- Problem details
Please rewrite the data below, changing each "computer-use agent" to "desktop agent" and keeping everything else as it is.

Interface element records
● ● ● ●
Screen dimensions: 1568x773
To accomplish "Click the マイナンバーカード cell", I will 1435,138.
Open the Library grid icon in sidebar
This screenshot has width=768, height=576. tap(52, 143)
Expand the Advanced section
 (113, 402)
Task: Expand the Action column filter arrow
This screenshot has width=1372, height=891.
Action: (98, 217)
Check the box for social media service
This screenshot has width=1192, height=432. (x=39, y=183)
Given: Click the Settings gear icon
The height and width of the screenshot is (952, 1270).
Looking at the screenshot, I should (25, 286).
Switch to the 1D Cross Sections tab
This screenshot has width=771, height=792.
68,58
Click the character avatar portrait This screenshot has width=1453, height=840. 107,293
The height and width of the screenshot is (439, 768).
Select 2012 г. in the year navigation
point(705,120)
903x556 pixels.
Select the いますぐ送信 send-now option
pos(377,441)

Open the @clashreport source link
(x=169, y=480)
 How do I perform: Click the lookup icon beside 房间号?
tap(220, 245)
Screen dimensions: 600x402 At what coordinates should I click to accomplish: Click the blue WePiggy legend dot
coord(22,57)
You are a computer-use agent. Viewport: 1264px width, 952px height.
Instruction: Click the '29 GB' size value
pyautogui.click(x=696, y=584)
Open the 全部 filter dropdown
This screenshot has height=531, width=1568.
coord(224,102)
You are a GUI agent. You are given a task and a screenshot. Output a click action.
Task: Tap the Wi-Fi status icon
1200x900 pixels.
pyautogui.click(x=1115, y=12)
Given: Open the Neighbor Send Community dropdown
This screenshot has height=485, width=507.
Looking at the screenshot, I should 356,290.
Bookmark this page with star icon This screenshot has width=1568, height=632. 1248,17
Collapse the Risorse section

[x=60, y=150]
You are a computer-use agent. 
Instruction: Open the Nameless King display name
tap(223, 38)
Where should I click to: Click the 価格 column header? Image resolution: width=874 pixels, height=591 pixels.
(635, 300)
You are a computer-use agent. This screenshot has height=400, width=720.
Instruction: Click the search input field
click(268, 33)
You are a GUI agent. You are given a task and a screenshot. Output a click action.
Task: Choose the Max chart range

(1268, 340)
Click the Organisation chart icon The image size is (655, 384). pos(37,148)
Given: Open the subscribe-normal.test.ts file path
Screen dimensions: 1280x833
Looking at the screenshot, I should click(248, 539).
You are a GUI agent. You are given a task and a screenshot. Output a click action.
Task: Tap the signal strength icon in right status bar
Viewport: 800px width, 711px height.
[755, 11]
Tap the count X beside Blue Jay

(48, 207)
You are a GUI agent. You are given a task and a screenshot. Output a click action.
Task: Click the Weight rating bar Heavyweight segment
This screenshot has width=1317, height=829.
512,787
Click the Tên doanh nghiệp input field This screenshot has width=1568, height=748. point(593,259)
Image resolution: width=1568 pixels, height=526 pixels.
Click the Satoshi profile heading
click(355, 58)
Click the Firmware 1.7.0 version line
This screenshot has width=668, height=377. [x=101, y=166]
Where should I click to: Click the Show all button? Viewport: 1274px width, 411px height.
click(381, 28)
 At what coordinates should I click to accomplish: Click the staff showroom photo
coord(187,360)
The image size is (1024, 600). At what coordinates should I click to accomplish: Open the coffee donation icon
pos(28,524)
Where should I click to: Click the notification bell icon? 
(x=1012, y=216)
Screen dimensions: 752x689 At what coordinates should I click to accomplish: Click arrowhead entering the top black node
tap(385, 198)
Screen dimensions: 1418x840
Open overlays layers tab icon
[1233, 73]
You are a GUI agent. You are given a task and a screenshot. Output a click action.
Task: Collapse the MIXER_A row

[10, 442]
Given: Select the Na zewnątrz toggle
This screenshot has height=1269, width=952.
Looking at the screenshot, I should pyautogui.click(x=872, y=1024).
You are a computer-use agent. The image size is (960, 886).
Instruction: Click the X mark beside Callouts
● ● ● ●
- Reply to the exercise
Screen dimensions: 1568x773
To accomplish "Click the マイナンバーカード cell", I will 1435,138.
Open the Library grid icon in sidebar
This screenshot has width=768, height=576. tap(52, 143)
Expand the Advanced section
 (113, 402)
Task: Expand the Action column filter arrow
This screenshot has width=1372, height=891.
Action: (98, 217)
Check the box for social media service
This screenshot has width=1192, height=432. (x=39, y=183)
Given: Click the Settings gear icon
The height and width of the screenshot is (952, 1270).
Looking at the screenshot, I should (25, 286).
Switch to the 1D Cross Sections tab
This screenshot has width=771, height=792.
68,58
Click the character avatar portrait This screenshot has width=1453, height=840. 107,293
The height and width of the screenshot is (439, 768).
Select 2012 г. in the year navigation
point(705,120)
903x556 pixels.
Select the いますぐ送信 send-now option
pos(377,441)

Open the @clashreport source link
(x=169, y=480)
 How do I perform: Click the lookup icon beside 房间号?
tap(220, 245)
Screen dimensions: 600x402 At what coordinates should I click to accomplish: Click the blue WePiggy legend dot
coord(22,57)
You are a desktop agent. Viewport: 1264px width, 952px height.
Instruction: Click the '29 GB' size value
pyautogui.click(x=696, y=584)
Open the 全部 filter dropdown
This screenshot has height=531, width=1568.
coord(224,102)
You are a GUI agent. You are given a task and a screenshot. Output a click action.
Task: Tap the Wi-Fi status icon
1200x900 pixels.
pyautogui.click(x=1115, y=12)
Given: Open the Neighbor Send Community dropdown
This screenshot has height=485, width=507.
Looking at the screenshot, I should 356,290.
Bookmark this page with star icon This screenshot has width=1568, height=632. 1248,17
Collapse the Risorse section

[x=60, y=150]
You are a desktop agent. 
Instruction: Open the Nameless King display name
tap(223, 38)
Where should I click to: Click the 価格 column header? Image resolution: width=874 pixels, height=591 pixels.
(635, 300)
You are a desktop agent. This screenshot has height=400, width=720.
Instruction: Click the search input field
click(268, 33)
You are a GUI agent. You are given a task and a screenshot. Output a click action.
Task: Choose the Max chart range

(1268, 340)
Click the Organisation chart icon The image size is (655, 384). pos(37,148)
Given: Open the subscribe-normal.test.ts file path
Screen dimensions: 1280x833
Looking at the screenshot, I should click(248, 539).
You are a GUI agent. You are given a task and a screenshot. Output a click action.
Task: Tap the signal strength icon in right status bar
Viewport: 800px width, 711px height.
[755, 11]
Tap the count X beside Blue Jay

(48, 207)
You are a GUI agent. You are given a task and a screenshot. Output a click action.
Task: Click the Weight rating bar Heavyweight segment
This screenshot has width=1317, height=829.
512,787
Click the Tên doanh nghiệp input field This screenshot has width=1568, height=748. point(593,259)
Image resolution: width=1568 pixels, height=526 pixels.
Click the Satoshi profile heading
click(355, 58)
Click the Firmware 1.7.0 version line
This screenshot has width=668, height=377. [x=101, y=166]
Where should I click to: Click the Show all button? Viewport: 1274px width, 411px height.
click(381, 28)
 At what coordinates should I click to accomplish: Click the staff showroom photo
coord(187,360)
The image size is (1024, 600). At what coordinates should I click to accomplish: Open the coffee donation icon
pos(28,524)
Where should I click to: Click the notification bell icon? 
(x=1012, y=216)
Screen dimensions: 752x689 At what coordinates should I click to accomplish: Click arrowhead entering the top black node
tap(385, 198)
Screen dimensions: 1418x840
Open overlays layers tab icon
[1233, 73]
You are a GUI agent. You are given a task and a screenshot. Output a click action.
Task: Collapse the MIXER_A row

[10, 442]
Given: Select the Na zewnątrz toggle
This screenshot has height=1269, width=952.
Looking at the screenshot, I should pyautogui.click(x=872, y=1024).
You are a desktop agent. The image size is (960, 886).
Instruction: Click the X mark beside Callouts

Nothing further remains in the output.